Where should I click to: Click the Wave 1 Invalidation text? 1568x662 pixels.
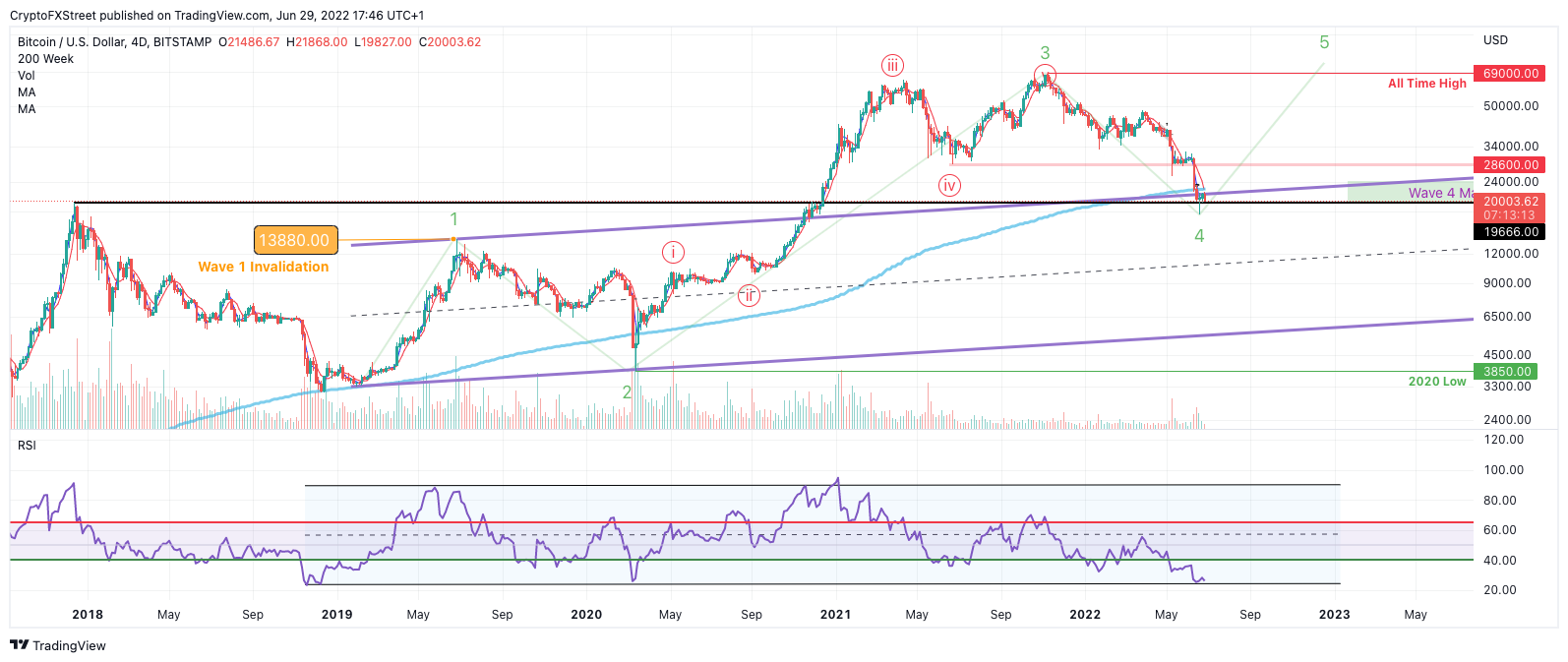coord(263,267)
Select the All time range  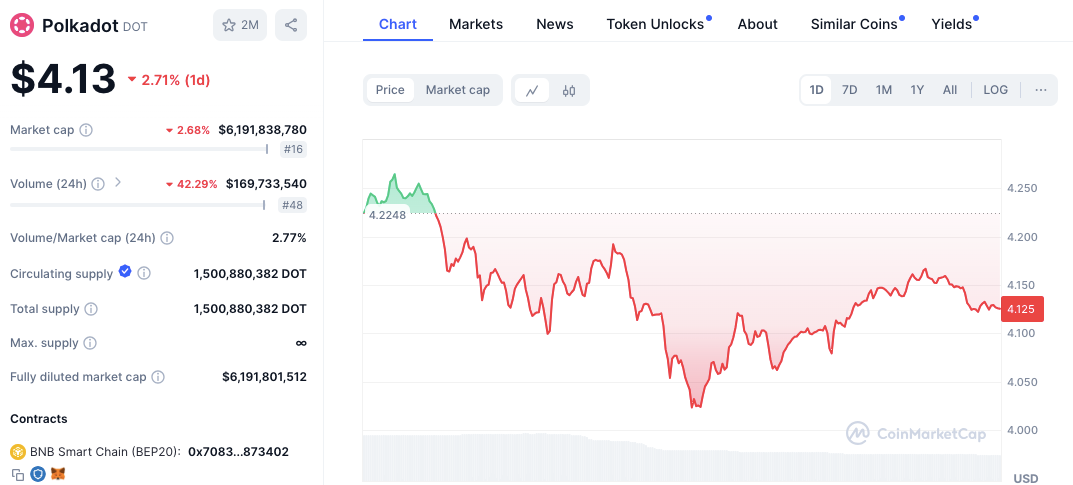click(949, 90)
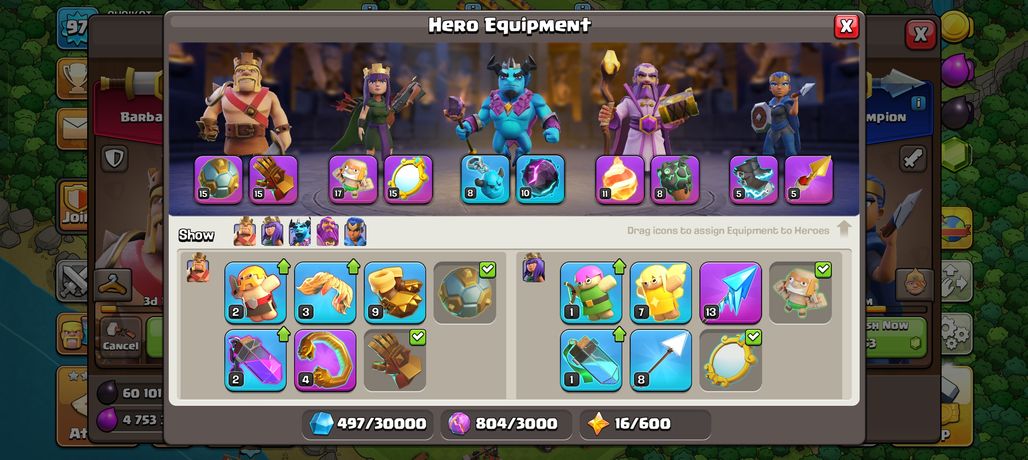The height and width of the screenshot is (460, 1028).
Task: Toggle Grand Warden in the Show filter
Action: [327, 232]
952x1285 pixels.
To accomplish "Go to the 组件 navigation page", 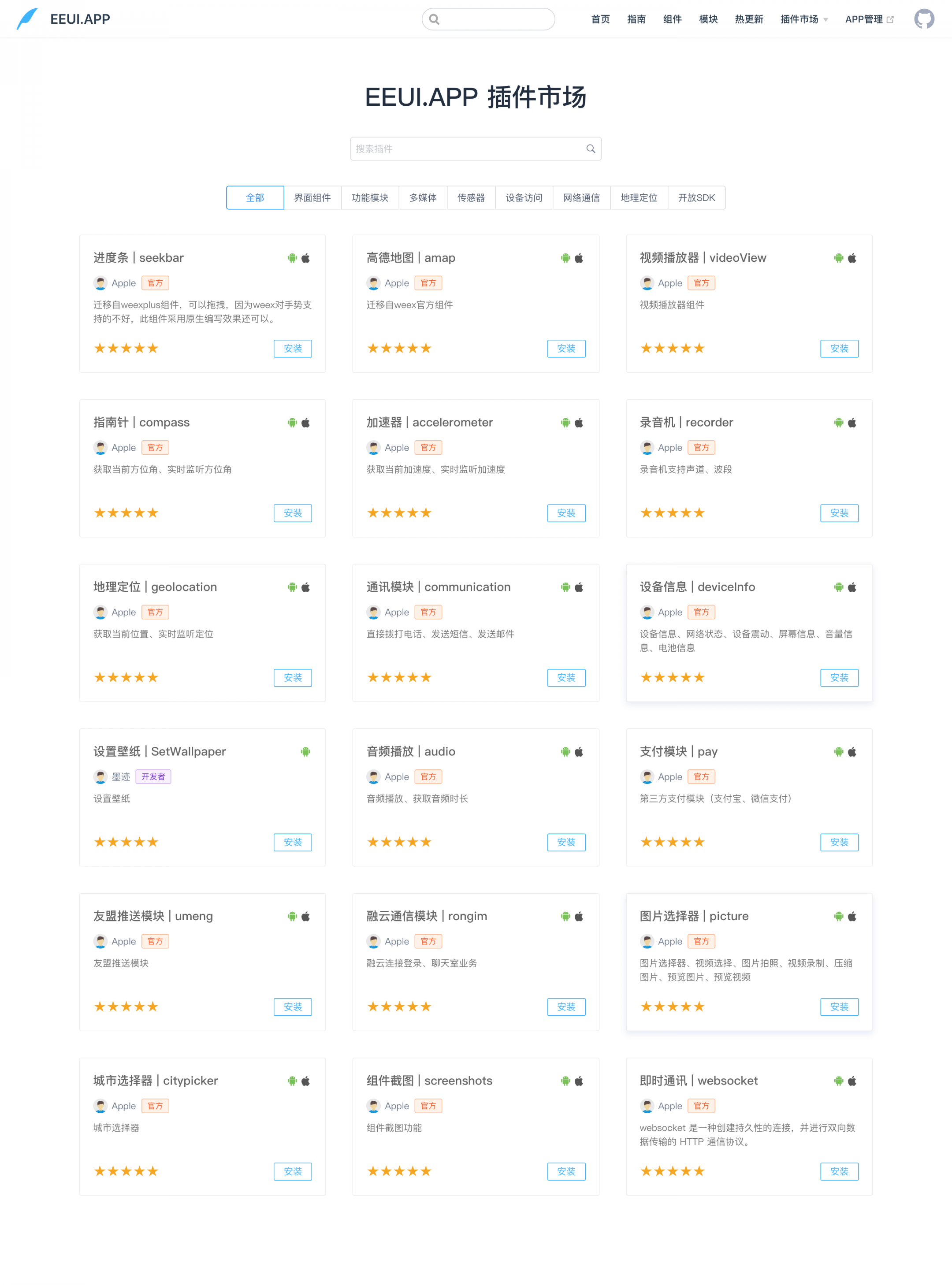I will (x=672, y=19).
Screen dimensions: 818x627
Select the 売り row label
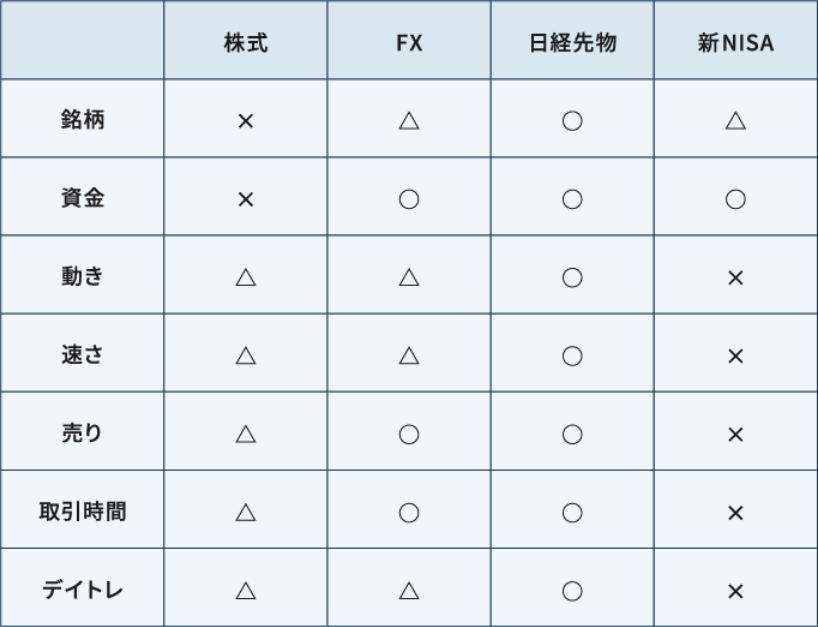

--*--

• **Task description**
Set down exactly, and only, the lines from the one containing "Screen dimensions: 818x627" through the last line of the entries. Pictures do not belong in the copy.

• **Output**
Screen dimensions: 818x627
Select the 売り row label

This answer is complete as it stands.